"""

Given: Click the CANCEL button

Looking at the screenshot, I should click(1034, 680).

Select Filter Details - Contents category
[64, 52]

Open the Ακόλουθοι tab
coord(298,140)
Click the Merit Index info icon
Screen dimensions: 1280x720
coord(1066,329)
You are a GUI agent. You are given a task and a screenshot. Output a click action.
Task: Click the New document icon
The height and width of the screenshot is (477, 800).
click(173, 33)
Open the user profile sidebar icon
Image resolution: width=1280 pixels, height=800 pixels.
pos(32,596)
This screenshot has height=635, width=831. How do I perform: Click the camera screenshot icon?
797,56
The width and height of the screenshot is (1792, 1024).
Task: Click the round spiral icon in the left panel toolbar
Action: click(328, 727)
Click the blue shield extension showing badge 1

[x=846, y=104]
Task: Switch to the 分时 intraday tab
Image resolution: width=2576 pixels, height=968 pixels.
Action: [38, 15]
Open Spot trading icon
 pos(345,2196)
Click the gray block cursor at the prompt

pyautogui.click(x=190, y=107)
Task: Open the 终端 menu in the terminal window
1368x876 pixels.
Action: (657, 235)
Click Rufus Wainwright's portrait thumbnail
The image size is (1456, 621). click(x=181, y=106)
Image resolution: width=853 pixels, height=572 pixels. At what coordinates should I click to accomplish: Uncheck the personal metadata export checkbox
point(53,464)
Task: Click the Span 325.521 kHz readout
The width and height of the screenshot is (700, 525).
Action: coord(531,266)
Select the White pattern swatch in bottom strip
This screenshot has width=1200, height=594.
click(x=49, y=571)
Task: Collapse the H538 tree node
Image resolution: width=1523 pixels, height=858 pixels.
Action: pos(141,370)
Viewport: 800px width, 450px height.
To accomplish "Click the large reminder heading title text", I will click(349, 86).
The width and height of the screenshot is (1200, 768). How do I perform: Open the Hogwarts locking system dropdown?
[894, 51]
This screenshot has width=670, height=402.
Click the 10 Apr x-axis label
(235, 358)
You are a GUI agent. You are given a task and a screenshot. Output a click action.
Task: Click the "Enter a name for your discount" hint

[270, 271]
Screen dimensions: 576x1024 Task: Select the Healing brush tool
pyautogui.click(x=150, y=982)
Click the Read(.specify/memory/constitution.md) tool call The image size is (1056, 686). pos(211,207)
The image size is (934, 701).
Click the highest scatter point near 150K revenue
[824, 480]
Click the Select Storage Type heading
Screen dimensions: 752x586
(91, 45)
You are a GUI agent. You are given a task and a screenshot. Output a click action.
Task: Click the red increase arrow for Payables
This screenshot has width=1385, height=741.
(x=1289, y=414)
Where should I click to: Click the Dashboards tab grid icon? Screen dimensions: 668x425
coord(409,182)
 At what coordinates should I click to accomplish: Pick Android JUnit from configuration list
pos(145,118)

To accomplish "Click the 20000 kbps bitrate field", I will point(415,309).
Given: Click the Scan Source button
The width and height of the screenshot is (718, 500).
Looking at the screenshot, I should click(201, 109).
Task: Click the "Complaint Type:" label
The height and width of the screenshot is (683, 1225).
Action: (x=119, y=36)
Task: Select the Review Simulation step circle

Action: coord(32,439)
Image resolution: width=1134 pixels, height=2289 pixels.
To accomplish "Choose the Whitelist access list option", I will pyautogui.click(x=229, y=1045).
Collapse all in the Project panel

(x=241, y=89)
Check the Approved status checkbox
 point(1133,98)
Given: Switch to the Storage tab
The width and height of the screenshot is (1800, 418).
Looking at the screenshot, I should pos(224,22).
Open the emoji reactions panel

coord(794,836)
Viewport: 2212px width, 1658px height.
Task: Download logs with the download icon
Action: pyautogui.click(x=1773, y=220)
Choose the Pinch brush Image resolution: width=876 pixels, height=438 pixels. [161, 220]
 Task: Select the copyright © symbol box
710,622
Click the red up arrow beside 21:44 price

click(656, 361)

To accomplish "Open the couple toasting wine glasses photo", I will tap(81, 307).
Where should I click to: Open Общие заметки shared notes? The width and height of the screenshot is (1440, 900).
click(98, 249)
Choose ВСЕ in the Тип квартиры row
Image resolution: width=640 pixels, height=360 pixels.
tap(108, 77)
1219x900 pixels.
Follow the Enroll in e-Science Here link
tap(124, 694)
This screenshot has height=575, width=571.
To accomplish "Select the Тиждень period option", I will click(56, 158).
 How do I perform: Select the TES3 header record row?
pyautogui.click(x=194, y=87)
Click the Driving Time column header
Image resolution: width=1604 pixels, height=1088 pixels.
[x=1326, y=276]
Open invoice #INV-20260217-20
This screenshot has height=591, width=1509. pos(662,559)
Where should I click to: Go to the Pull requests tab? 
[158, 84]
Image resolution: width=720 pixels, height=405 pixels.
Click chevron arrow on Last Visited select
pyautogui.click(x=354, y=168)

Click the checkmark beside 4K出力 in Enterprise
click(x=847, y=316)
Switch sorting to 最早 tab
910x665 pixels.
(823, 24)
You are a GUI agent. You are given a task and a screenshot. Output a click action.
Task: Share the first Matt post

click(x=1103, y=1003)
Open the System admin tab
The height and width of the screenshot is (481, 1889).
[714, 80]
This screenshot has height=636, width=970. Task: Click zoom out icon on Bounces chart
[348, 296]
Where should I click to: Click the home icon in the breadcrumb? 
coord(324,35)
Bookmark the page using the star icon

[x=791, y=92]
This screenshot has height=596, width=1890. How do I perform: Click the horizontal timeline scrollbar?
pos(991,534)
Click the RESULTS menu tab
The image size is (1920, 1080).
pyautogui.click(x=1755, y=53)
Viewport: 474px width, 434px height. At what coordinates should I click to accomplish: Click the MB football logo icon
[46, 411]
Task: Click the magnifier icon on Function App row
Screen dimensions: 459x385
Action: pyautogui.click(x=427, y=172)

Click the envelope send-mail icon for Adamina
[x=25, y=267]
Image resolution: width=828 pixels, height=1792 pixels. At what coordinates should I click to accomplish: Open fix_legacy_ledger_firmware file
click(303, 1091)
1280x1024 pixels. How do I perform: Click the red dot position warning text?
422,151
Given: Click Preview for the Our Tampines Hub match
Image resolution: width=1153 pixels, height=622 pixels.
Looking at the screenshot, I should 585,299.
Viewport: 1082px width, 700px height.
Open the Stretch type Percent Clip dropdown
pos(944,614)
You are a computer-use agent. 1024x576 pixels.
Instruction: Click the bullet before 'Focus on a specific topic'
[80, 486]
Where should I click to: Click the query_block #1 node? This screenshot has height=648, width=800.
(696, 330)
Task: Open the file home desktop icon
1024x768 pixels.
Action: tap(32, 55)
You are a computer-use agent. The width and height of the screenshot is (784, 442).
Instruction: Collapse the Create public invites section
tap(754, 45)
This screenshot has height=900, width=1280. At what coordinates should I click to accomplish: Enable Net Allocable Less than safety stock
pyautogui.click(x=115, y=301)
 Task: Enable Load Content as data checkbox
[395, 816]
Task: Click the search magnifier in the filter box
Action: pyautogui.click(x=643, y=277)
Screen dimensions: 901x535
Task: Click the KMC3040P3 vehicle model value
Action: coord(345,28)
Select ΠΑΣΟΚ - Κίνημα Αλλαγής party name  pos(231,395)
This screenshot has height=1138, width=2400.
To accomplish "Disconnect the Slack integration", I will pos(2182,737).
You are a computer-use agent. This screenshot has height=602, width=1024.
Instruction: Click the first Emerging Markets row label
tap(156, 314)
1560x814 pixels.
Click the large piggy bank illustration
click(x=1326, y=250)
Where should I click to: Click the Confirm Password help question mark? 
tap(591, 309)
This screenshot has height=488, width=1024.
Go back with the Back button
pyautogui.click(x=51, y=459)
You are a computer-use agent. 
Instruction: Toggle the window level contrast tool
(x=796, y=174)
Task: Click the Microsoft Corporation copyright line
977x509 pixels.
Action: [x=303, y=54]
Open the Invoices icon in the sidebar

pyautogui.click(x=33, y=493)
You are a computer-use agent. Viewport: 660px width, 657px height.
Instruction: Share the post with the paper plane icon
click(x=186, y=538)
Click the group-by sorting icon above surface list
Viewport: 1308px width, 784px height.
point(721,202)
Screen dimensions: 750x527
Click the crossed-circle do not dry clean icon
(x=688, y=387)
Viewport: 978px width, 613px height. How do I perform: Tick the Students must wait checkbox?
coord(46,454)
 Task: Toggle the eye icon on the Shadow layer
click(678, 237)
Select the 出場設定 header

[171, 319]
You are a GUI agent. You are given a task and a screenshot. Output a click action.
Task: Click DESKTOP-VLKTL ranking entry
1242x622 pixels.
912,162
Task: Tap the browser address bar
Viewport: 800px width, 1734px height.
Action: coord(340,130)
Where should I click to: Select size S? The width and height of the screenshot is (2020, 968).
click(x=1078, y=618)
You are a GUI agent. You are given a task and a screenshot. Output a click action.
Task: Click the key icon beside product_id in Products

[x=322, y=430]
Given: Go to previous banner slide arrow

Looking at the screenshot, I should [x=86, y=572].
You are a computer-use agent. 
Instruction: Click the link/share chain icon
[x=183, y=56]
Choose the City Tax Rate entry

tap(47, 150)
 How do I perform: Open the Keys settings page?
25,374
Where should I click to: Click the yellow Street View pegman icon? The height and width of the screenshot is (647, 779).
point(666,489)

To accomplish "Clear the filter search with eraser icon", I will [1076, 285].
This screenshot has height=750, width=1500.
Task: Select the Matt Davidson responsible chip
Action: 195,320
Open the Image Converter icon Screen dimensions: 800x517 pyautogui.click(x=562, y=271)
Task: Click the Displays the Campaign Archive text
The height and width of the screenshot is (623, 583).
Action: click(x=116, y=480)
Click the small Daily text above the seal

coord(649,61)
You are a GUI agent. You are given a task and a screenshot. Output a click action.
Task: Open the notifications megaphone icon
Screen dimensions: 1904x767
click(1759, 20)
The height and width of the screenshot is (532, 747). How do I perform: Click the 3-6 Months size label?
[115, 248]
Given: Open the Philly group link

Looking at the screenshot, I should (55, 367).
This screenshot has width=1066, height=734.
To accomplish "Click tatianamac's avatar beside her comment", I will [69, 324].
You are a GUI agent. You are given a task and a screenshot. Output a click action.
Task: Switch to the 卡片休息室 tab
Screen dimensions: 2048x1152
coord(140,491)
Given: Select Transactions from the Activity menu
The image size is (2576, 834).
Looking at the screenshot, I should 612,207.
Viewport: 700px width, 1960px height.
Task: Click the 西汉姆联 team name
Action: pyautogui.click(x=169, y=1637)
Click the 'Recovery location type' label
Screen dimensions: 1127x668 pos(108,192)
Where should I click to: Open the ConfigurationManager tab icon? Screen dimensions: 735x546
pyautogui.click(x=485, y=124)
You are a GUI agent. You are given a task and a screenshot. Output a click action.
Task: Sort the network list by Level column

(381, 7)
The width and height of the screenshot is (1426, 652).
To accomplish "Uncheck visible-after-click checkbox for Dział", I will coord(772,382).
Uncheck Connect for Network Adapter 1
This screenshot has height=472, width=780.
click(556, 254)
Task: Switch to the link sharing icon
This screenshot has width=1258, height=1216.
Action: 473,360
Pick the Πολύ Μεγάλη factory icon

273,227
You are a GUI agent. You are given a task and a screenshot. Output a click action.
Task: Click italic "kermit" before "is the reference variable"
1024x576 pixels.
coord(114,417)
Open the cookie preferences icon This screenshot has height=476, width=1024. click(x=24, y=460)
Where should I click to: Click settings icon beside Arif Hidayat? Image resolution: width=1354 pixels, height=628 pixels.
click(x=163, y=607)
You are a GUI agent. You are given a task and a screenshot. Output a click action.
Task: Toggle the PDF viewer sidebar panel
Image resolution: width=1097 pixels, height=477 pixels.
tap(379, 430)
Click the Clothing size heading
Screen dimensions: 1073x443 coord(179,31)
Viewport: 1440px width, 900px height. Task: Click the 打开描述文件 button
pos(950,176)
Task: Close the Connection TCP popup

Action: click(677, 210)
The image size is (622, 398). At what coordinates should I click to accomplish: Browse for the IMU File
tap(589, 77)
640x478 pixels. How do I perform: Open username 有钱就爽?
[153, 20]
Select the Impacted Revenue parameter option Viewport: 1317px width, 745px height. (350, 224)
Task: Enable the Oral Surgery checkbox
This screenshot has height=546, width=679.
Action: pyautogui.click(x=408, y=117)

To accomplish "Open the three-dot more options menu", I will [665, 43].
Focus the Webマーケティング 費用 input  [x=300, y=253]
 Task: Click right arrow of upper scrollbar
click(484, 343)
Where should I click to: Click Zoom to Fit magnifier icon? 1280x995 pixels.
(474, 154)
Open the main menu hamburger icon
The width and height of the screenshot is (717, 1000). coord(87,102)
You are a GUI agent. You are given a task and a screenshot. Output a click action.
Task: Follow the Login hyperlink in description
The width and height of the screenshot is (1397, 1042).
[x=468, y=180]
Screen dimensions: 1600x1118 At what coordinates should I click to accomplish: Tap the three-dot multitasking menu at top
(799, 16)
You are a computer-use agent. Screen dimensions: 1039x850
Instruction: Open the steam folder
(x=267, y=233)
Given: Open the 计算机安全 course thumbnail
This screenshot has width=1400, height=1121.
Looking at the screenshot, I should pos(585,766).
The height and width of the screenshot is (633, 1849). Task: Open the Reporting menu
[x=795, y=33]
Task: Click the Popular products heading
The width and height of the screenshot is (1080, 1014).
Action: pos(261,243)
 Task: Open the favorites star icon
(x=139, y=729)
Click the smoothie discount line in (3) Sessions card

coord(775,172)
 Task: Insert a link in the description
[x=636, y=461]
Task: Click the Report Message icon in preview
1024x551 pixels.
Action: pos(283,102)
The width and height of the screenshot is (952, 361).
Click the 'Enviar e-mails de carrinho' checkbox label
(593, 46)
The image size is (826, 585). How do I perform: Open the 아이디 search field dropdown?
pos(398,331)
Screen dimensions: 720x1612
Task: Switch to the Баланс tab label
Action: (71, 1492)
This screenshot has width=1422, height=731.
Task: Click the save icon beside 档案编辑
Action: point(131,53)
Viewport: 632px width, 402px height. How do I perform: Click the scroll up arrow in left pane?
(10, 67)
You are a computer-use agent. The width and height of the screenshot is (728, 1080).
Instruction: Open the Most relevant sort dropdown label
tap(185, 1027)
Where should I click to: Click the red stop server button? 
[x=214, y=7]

"""

WORK TO COMPLETE
Please return exactly the lines that run from the line with "The width and height of the screenshot is (1080, 1014)." through the end of the records above, both included, and nothing more.

ANSWER SPACE
The width and height of the screenshot is (1080, 1014).
Action: pos(261,243)
 Task: Open the favorites star icon
(x=139, y=729)
Click the smoothie discount line in (3) Sessions card

coord(775,172)
 Task: Insert a link in the description
[x=636, y=461]
Task: Click the Report Message icon in preview
1024x551 pixels.
Action: pos(283,102)
The width and height of the screenshot is (952, 361).
Click the 'Enviar e-mails de carrinho' checkbox label
(593, 46)
The image size is (826, 585). How do I perform: Open the 아이디 search field dropdown?
pos(398,331)
Screen dimensions: 720x1612
Task: Switch to the Баланс tab label
Action: (71, 1492)
This screenshot has width=1422, height=731.
Task: Click the save icon beside 档案编辑
Action: point(131,53)
Viewport: 632px width, 402px height. How do I perform: Click the scroll up arrow in left pane?
(10, 67)
You are a computer-use agent. The width and height of the screenshot is (728, 1080).
Instruction: Open the Most relevant sort dropdown label
tap(185, 1027)
Where should I click to: Click the red stop server button? 
[x=214, y=7]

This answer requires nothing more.